• Provided records:
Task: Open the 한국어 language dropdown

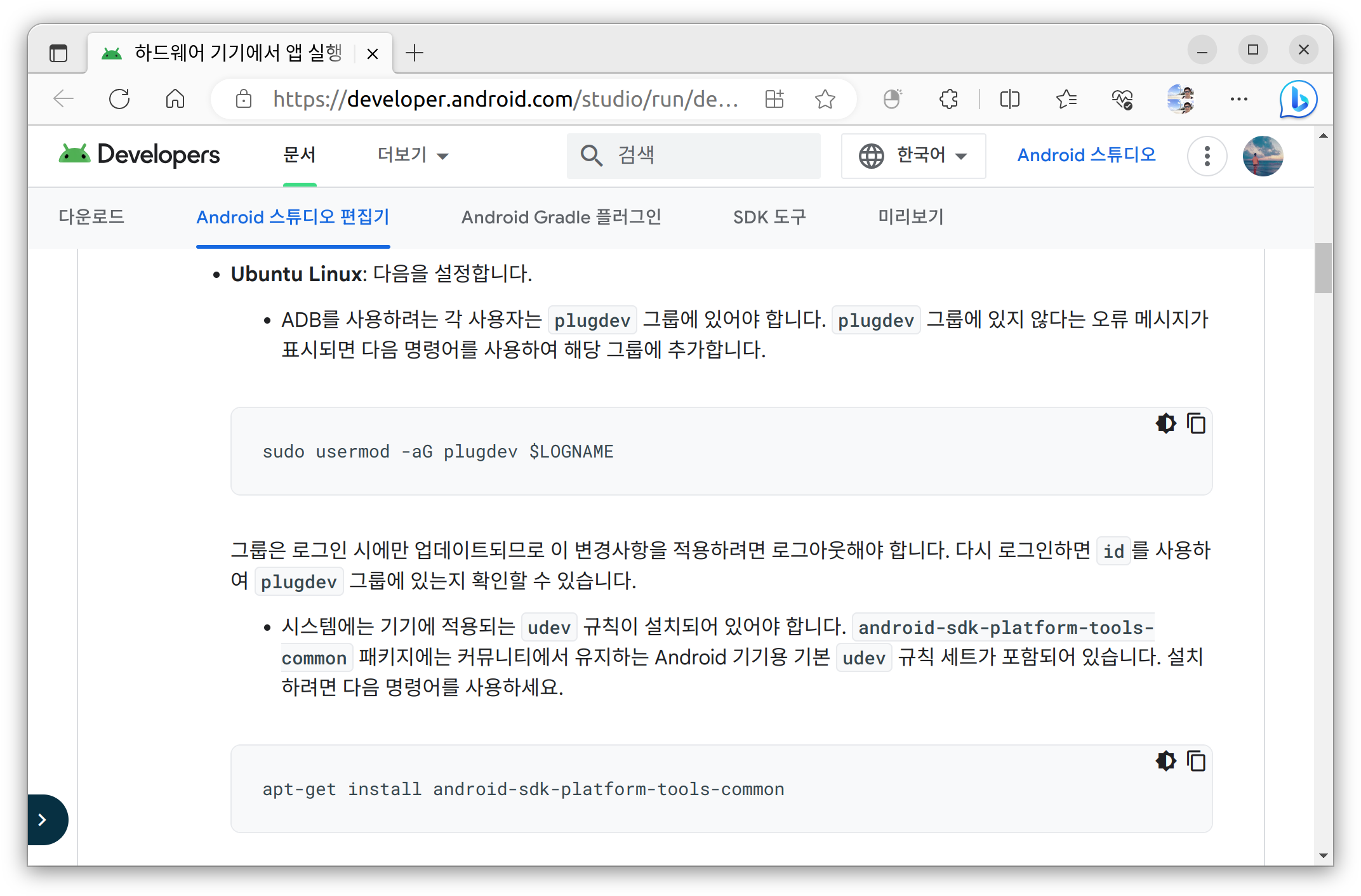Action: 913,155
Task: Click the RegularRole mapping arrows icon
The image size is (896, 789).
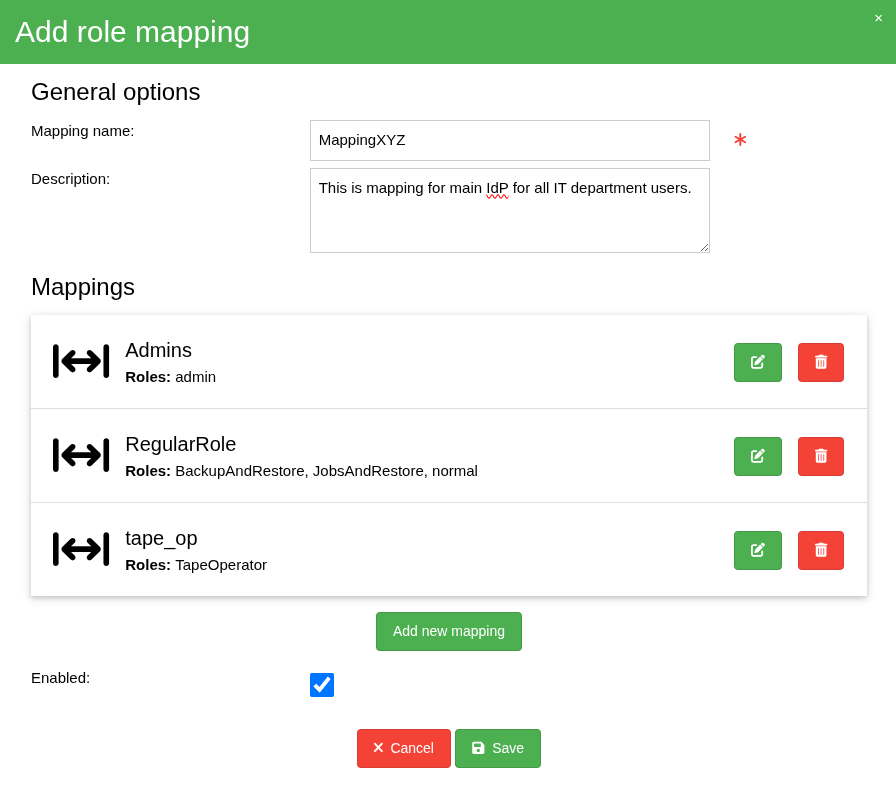Action: (81, 455)
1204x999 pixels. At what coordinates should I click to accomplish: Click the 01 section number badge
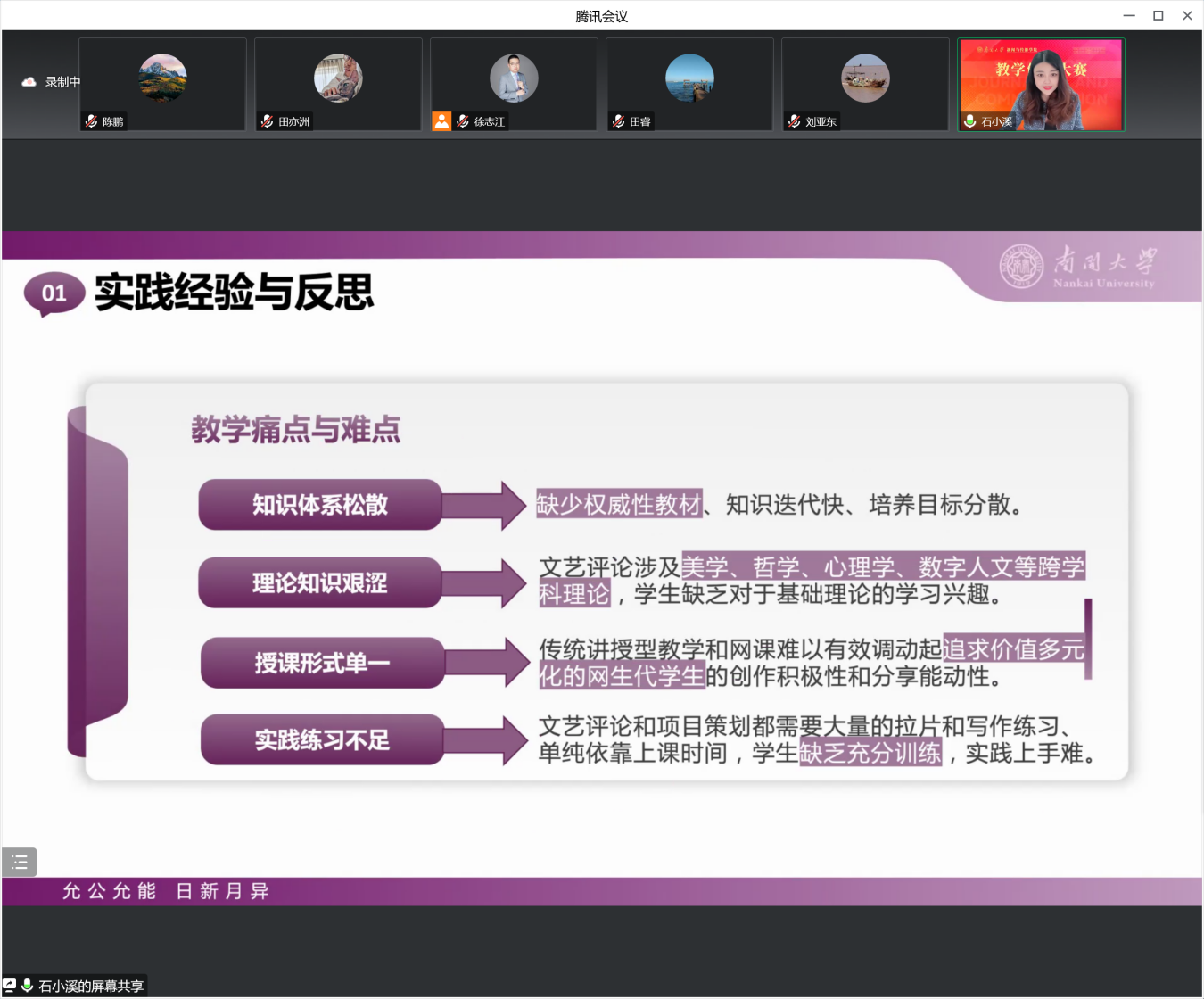[54, 293]
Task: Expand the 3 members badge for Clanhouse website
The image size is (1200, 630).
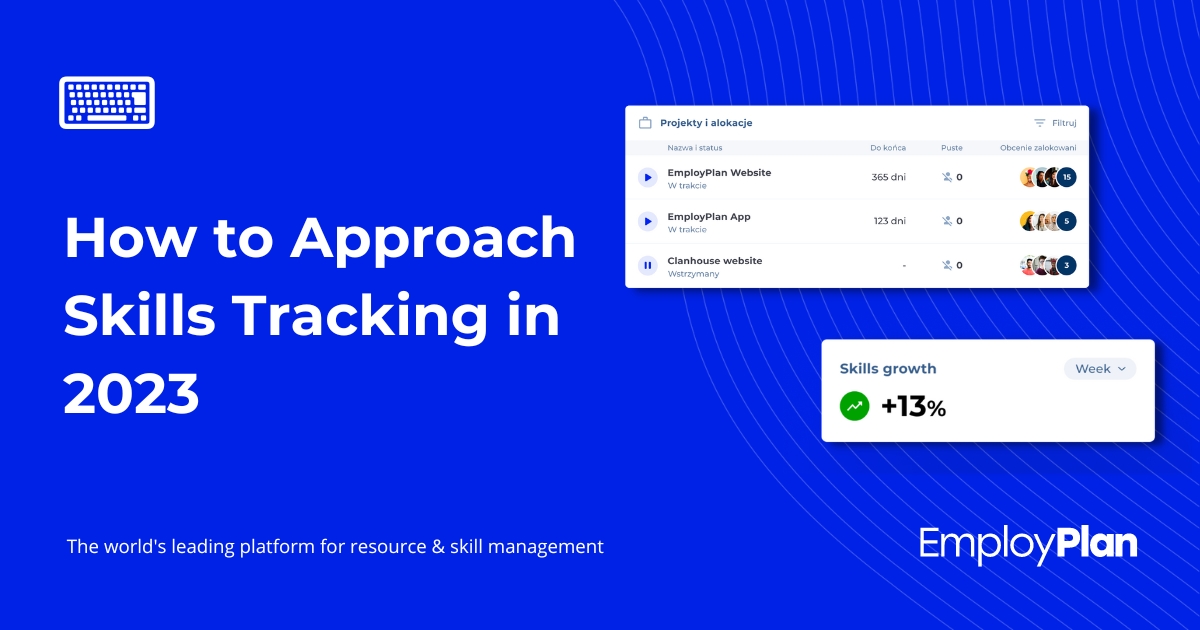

• Stated task: Rewrite the lines above as a numbered list, skipping any blank lines and leaving out the pictures.

• Answer for the task:
1. Task: Open the 한국어 language dropdown
2. Action: 913,155
3. Task: Click the RegularRole mapping arrows icon
4. The image size is (896, 789).
5. Action: (81, 455)
6. 1204x999 pixels. At what coordinates should I click to accomplish: Click the 01 section number badge
7. [54, 293]
8. Task: Expand the 3 members badge for Clanhouse website
9. The image size is (1200, 630).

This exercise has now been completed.